(Stored records)
────────

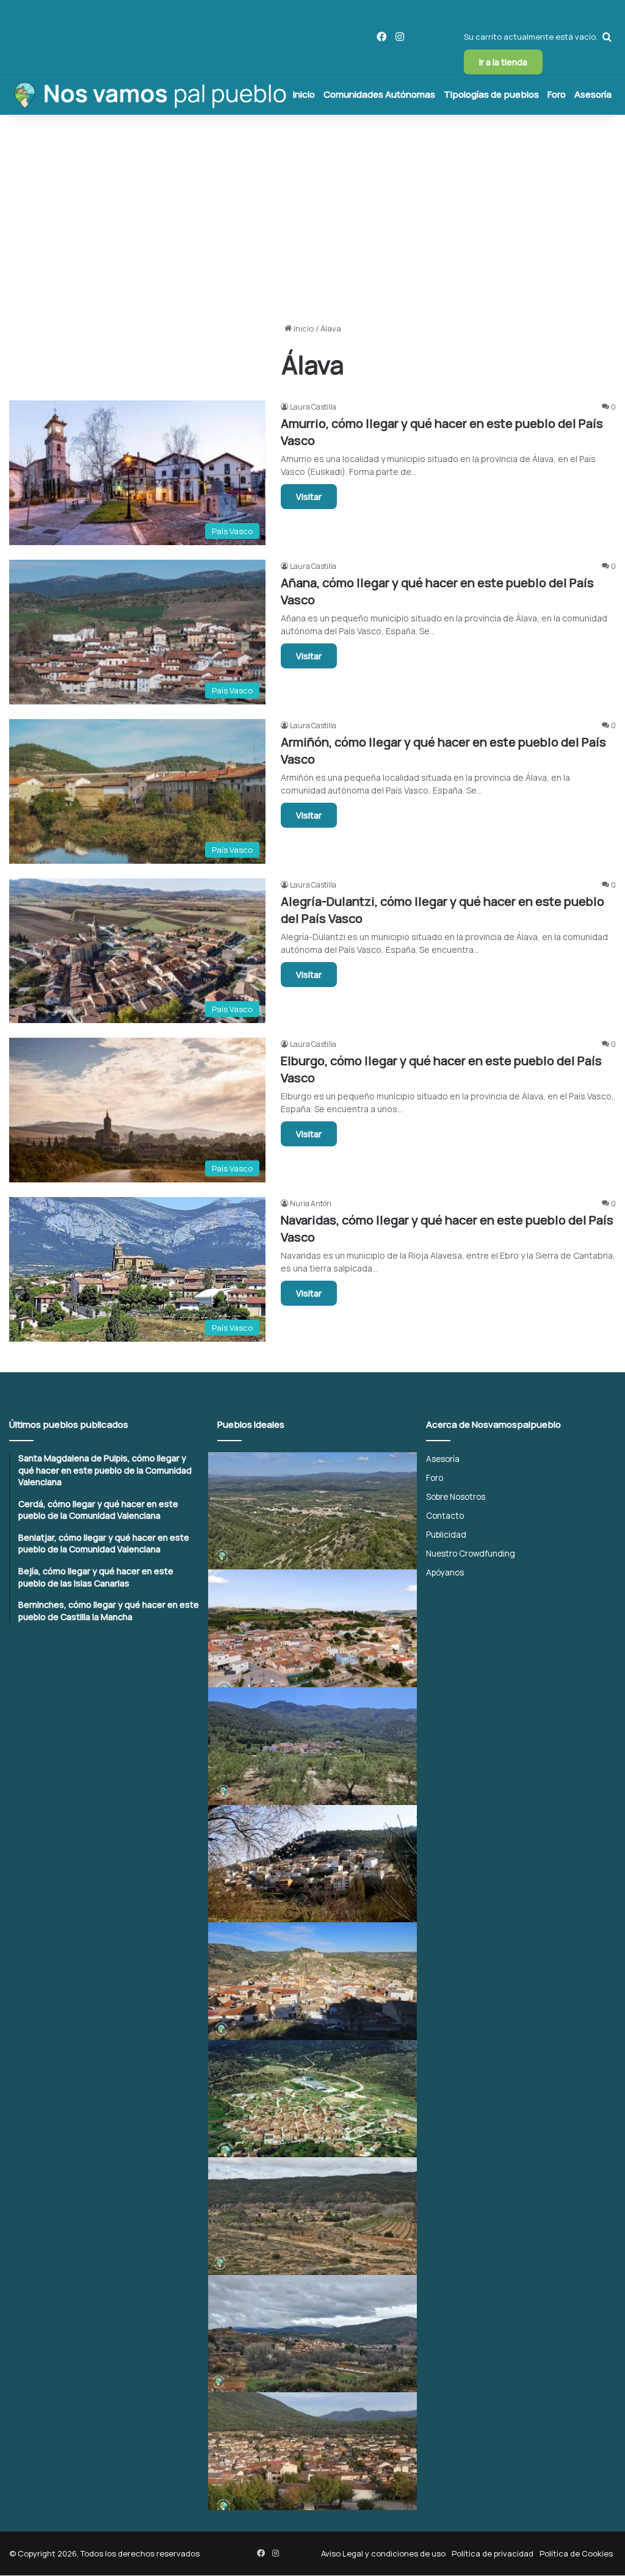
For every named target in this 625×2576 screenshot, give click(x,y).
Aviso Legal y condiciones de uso (383, 2553)
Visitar (309, 496)
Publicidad (446, 1534)
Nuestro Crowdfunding (470, 1553)
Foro (556, 94)
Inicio (304, 94)
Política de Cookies (576, 2553)
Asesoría (593, 94)
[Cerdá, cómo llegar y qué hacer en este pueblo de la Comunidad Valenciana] (312, 1628)
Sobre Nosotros (455, 1496)
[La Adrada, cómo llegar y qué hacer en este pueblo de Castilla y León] (312, 2451)
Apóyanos (445, 1572)
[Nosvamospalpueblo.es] (149, 95)
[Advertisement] (312, 218)
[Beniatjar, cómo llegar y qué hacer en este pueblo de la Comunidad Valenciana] (312, 1746)
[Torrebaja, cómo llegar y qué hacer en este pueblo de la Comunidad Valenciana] (312, 2334)
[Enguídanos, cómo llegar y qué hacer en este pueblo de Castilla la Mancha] (312, 1981)
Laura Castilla (313, 407)
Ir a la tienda (503, 62)
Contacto (445, 1515)
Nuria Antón (310, 1203)
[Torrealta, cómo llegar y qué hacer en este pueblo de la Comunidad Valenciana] (312, 2216)
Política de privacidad (492, 2553)
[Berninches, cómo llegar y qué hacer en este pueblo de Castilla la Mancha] (312, 1864)
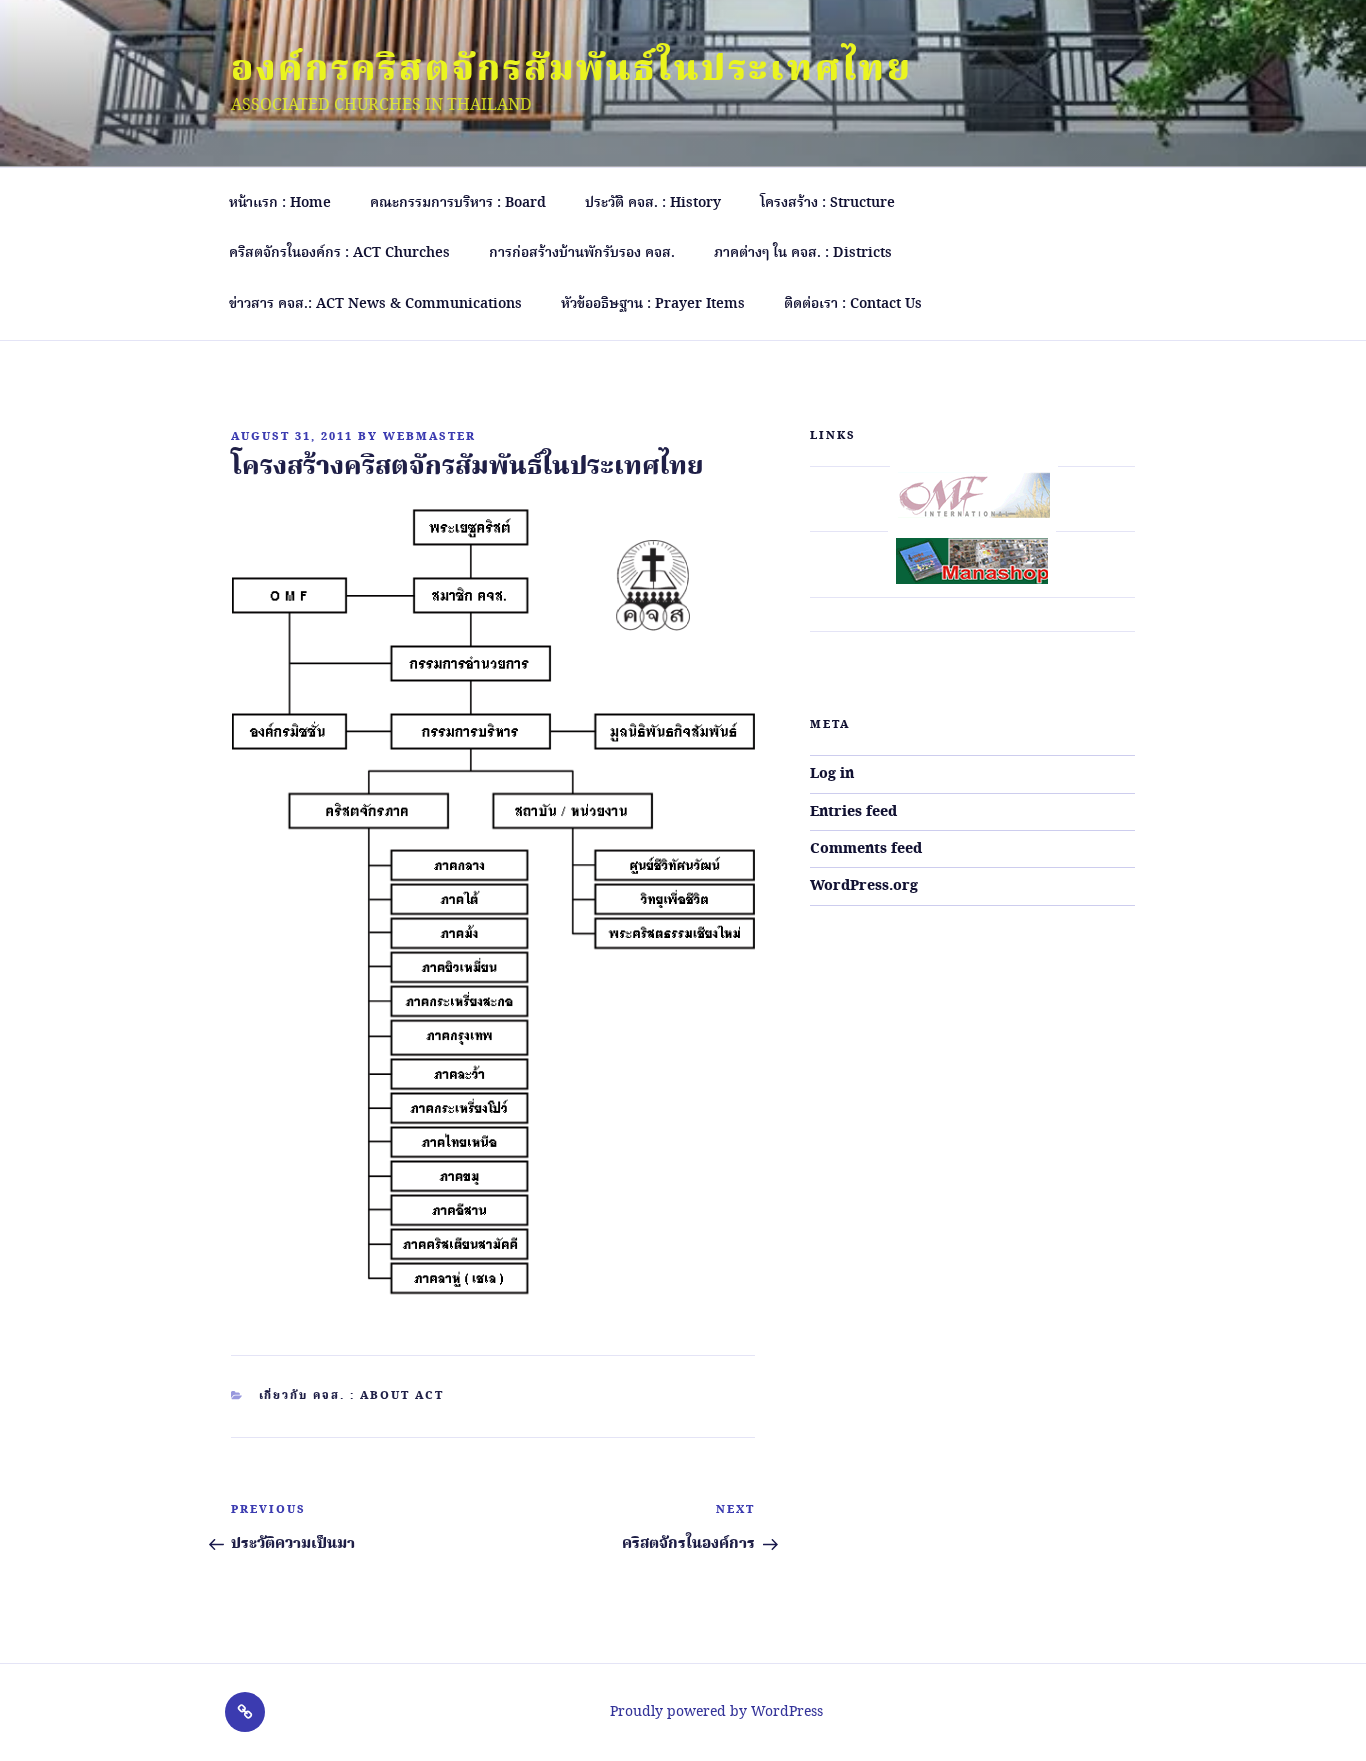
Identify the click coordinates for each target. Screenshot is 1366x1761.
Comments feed (866, 849)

────────

# ACTIVITY
Among the entries above, count the lines that contain the word "Valenciana" and give the number by itself.

# EXERCISE RESPONSE
4